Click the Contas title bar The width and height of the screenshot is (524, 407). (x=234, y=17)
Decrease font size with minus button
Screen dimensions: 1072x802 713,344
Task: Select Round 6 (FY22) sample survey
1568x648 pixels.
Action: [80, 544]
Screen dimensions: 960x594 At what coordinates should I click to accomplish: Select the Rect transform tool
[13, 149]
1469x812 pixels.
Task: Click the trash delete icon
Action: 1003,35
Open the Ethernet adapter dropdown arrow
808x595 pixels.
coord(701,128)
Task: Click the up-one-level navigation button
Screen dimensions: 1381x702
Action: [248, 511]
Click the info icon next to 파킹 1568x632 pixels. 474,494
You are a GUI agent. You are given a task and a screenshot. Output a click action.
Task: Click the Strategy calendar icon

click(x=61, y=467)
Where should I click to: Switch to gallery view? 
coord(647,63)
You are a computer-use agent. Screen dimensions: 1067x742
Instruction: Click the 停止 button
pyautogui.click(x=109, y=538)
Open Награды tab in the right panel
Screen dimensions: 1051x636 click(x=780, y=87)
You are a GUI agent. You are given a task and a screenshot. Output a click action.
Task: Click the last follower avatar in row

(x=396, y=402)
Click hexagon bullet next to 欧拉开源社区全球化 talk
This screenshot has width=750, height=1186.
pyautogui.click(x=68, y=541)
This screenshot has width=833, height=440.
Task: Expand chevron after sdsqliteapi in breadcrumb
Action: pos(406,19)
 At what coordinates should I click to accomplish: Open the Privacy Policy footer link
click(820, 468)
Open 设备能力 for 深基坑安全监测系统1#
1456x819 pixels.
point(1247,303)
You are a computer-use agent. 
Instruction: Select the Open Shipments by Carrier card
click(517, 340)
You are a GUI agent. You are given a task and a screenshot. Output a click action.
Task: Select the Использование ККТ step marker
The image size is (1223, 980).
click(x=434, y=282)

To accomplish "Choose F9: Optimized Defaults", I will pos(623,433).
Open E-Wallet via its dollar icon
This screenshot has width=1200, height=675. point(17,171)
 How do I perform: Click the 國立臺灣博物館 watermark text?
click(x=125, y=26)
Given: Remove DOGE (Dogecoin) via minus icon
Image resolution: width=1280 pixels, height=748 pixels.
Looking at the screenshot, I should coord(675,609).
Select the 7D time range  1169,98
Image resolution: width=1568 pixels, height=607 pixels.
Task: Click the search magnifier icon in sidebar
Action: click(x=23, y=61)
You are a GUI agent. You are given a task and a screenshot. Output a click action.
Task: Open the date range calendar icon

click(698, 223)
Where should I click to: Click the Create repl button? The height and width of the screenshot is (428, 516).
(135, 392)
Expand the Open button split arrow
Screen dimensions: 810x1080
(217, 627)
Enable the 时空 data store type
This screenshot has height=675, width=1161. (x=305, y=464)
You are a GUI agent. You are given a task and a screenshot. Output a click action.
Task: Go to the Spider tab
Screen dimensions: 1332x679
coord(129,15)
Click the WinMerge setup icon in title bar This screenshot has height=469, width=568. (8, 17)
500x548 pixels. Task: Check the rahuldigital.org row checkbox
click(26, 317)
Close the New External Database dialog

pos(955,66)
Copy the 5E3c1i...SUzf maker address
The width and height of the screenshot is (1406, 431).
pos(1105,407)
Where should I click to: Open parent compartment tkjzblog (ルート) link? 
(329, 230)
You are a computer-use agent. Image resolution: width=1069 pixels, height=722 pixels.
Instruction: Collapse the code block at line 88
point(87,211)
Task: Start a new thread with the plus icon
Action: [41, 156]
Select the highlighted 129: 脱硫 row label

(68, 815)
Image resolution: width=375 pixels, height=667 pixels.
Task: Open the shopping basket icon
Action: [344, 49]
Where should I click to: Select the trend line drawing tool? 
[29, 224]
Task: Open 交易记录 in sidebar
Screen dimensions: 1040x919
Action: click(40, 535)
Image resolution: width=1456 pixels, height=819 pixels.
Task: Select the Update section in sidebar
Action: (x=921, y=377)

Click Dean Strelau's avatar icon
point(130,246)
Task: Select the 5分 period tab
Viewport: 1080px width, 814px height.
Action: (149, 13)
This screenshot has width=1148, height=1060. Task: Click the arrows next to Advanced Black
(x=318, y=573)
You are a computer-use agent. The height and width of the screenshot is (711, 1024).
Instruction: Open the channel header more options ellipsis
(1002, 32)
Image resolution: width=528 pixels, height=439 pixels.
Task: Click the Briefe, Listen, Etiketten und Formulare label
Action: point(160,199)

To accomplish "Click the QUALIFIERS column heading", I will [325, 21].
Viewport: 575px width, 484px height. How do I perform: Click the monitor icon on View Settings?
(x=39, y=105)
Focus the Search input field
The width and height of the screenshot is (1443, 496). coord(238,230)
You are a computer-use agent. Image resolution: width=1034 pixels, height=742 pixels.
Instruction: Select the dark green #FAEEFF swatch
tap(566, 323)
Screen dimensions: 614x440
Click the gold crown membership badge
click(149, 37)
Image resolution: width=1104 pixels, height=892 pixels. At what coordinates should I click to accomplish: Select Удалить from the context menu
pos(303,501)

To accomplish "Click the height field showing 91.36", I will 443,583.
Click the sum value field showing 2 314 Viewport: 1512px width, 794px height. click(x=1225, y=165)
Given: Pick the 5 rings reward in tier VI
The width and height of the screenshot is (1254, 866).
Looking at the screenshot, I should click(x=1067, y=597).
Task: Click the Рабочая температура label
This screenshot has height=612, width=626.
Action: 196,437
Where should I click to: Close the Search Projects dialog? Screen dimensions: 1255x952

+ + + + + + +

TASK TO CARRY OUT> Please show the lines of the material that contain the string "title".

PROBLEM SOLUTION>
Click the Contas title bar The width and height of the screenshot is (524, 407). (x=234, y=17)
Click the WinMerge setup icon in title bar This screenshot has height=469, width=568. (8, 17)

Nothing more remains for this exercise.